Ein solches Gutachten gilt dann nicht als Parteigutachten, sondern als neutrales Gutachten.

In dem oben genannten Urteil des Sächsischen Landessozialgerichts hatte dieses darüber zu entscheiden, ob ein mehrfach qualifizierter Kläger wegen eines Arbeitsunfalls als voll oder teilweise erwerbsgemindert eingeschätzt werden musste.

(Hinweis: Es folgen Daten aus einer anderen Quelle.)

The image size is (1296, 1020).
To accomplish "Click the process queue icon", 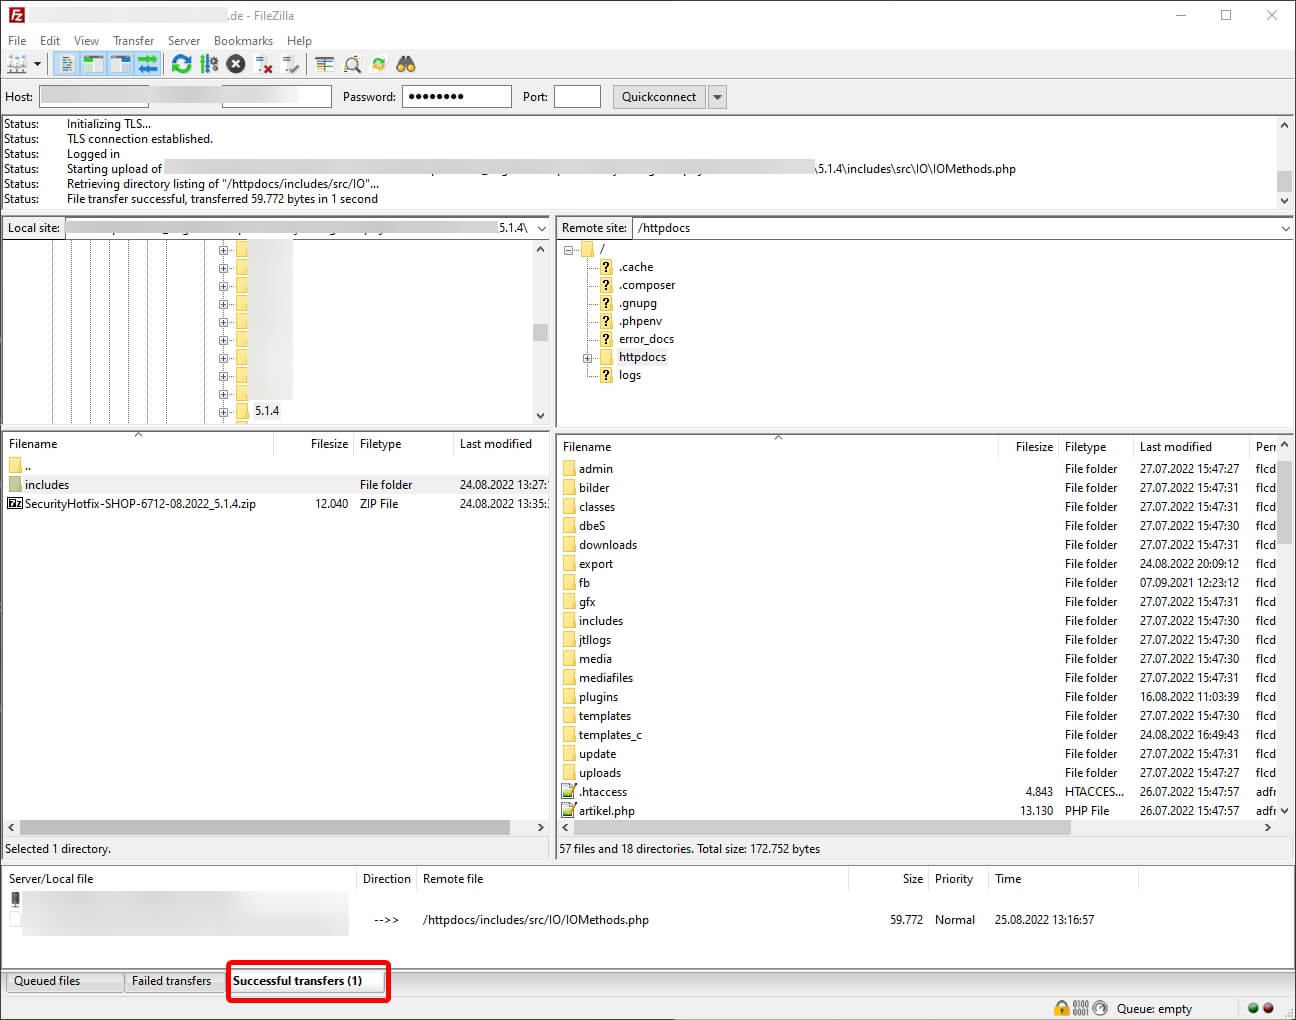I will [x=208, y=64].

Sachverhalt: Berufliche Laufbahn und gesundheitliche Einschränkungen des Klägers

Der Kläger, geboren 1952, absolvierte von 1966 bis 1969 eine Ausbildung zum Dachdecker und arbeitete bis 1973 in diesem Beruf. Anschließend wechselte er in den Bereich des Berufskraftfahrers und erlangte 1978 den Facharbeiterabschluss. Weitere Stationen seiner beruflichen Laufbahn umfassen Tätigkeiten als Lagerarbeiter, Bauarbeiter und erneut als Berufskraftfahrer. Im Jahr 2008 erlitt er einen Arbeitsunfall, der zu schwerwiegenden Verletzungen führte. Dies hinderte ihn daran, seine Arbeit fortzusetzen. Infolgedessen beantragte er 2009 und 2011 eine Rente wegen Erwerbsminderung, die beide Male abgelehnt wurde.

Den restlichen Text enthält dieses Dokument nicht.